The full name of the conference is The 4th International Conference on Cloud Computing and it was co-located with three related conferences: 1) IEEE Services 2011 (The 7th World Congress on Services), 2) IEEE SCC 2011 (The 8th International Conference on Services Computing), and 3) IEEE ICWS 2011 (The 9th International Conference on Web Services).
There were a lot of different technical topics covered. The diagram below shows you some of them.
In addition, all four conferences worked together and sponsored several plenary panels. I participated in one of them called “Science in Cloud Computing.” I have posted my slides on slideshare and you can find them here.

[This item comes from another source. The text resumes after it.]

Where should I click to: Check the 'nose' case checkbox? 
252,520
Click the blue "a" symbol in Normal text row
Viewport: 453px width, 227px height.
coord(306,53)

One of the topics that I work on these days is data intensive computing and in particular its impact on science. The popular term is big data science. Data intensive computing and big data has had an important impact on business over the past decade, but its impact on science is just beginning to be felt.
In my talk for the plenary panel, I described a project that I have been working on called the Open Science Data Cloud (OSDC). The OSDC is sponsored by the not-for-profit Open Cloud Consortium (OCC). We are working with OCC partners and sponsors to stand up a cloud devoted to science. Initially it will contain approximately 1 PB of data from a variety of scientific disciplines.
We are looking for volunteers to help with the OSDC, so please contact us at info at opencloudconsortium.org if you would like to get involved. We are looking for help loading and curating the data, data intensive computing cloud infrastructure, helping with the web site, and outreach.
Based upon my experience with the OSDC over the past year, I ended my presentation in the plenary panel with three research questions related to data intensive computing and cloud computing:
- Develop technology to encapsulate a scientist’s data and analysis tools and to export, save and move these between clouds.
- Develop protocols, utilities, and applications so that new racks and containers can be added to data clouds with minimal human involvement.
- Develop technology to support the long term (20+ years), low cost preservation of data and metadata in clouds.